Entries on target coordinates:
+ + + +

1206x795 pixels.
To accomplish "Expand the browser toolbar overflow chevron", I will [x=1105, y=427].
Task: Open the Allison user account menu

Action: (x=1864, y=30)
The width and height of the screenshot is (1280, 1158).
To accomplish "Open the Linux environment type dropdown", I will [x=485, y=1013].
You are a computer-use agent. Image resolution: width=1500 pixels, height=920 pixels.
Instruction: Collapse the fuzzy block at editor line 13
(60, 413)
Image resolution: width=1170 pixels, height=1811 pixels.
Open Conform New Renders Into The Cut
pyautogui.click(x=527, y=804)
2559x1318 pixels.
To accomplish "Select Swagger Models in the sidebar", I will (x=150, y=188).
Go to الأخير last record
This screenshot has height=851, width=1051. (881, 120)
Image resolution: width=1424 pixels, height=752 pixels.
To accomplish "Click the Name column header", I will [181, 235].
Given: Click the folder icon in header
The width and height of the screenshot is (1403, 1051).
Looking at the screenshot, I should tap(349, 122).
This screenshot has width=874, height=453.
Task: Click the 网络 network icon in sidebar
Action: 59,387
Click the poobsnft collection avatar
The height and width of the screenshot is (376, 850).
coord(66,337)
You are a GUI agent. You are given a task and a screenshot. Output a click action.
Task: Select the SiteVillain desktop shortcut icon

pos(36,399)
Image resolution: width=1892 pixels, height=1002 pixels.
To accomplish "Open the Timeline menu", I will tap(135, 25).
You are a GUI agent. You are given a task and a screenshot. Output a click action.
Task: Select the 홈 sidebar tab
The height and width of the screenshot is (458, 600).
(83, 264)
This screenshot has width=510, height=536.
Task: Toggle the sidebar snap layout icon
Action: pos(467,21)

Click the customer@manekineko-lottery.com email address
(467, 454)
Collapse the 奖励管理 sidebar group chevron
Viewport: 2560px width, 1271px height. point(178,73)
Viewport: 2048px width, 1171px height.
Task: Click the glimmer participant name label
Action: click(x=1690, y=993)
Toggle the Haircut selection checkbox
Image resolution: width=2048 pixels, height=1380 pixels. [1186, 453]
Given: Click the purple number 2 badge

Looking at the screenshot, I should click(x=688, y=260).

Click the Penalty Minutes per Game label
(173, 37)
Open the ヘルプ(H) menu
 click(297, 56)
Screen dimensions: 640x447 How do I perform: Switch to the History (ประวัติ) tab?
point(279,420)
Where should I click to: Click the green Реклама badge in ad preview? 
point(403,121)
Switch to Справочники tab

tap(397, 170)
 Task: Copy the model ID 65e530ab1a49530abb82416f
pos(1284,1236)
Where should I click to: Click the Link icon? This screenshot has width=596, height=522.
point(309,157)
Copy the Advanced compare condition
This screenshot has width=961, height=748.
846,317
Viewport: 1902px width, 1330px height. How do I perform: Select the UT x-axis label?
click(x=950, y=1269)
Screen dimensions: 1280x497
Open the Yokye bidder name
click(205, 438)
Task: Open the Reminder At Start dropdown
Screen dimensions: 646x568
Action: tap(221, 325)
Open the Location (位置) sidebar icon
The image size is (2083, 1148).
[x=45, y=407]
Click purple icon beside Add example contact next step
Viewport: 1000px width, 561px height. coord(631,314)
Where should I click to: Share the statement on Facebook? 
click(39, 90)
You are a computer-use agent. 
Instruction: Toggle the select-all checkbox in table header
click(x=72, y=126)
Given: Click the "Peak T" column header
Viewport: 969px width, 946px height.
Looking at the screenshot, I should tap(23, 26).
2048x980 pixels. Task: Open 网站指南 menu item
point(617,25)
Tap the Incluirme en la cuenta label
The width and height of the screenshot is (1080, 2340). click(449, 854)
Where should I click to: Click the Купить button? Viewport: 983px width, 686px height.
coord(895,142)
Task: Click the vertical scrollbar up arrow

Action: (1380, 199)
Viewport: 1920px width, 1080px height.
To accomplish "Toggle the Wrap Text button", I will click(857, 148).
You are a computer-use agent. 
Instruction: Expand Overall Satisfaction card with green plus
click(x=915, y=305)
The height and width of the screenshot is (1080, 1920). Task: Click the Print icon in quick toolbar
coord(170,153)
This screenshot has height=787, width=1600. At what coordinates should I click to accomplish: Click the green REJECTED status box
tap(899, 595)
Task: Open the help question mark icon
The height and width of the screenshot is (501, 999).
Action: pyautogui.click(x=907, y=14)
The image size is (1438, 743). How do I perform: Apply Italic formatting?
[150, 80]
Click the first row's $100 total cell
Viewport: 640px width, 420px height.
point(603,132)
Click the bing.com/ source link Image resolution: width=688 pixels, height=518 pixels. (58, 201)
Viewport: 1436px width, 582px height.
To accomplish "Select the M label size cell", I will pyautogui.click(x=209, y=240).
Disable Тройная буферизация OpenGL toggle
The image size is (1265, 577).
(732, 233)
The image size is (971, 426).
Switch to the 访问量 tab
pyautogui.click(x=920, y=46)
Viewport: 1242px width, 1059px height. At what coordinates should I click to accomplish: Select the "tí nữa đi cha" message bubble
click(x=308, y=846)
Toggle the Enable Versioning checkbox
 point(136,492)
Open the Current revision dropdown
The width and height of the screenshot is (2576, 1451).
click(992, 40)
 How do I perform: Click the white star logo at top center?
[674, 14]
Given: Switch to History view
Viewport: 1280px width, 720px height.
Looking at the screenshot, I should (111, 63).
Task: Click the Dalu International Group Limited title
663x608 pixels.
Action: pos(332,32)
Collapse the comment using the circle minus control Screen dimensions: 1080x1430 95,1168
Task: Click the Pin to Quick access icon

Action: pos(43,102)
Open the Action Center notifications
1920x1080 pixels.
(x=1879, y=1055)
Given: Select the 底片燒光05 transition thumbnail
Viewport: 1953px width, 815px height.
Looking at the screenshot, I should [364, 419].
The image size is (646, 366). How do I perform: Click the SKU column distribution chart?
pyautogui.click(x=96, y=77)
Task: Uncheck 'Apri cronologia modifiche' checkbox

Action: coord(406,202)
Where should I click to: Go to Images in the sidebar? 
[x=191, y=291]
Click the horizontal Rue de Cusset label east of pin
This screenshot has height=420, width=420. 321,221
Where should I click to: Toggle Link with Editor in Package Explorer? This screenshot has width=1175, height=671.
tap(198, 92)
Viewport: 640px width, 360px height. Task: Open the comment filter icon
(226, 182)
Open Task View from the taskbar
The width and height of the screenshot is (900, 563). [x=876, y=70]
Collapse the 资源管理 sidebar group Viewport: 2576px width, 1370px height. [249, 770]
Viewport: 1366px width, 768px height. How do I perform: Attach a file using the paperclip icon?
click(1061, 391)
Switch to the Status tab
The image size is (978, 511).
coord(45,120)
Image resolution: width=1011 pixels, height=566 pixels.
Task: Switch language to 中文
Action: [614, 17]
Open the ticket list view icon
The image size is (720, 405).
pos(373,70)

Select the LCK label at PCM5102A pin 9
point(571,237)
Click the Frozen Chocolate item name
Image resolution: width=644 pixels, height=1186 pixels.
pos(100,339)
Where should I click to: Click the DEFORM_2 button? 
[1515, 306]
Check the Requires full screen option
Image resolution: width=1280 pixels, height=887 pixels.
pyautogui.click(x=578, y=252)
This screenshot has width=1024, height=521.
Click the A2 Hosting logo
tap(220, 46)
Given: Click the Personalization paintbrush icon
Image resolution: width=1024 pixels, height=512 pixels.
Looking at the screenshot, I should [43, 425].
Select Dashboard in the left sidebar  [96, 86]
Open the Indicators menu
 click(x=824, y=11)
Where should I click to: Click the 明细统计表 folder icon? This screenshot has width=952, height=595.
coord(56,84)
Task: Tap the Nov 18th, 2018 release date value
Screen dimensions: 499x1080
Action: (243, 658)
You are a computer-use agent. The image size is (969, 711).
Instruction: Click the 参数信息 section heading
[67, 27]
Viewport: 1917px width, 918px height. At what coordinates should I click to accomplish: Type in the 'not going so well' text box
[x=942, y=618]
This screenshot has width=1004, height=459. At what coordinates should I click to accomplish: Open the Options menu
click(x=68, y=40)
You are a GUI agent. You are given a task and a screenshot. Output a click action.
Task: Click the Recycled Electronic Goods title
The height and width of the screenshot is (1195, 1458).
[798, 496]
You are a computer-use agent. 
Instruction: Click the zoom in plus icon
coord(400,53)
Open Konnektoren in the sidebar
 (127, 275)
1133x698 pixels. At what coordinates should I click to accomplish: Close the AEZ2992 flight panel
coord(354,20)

+ + + +

▶ The request:
Collect every line of the material above that contains the string "logo".

▶ Task solution:
 How do I perform: Click the white star logo at top center?
Click the A2 Hosting logo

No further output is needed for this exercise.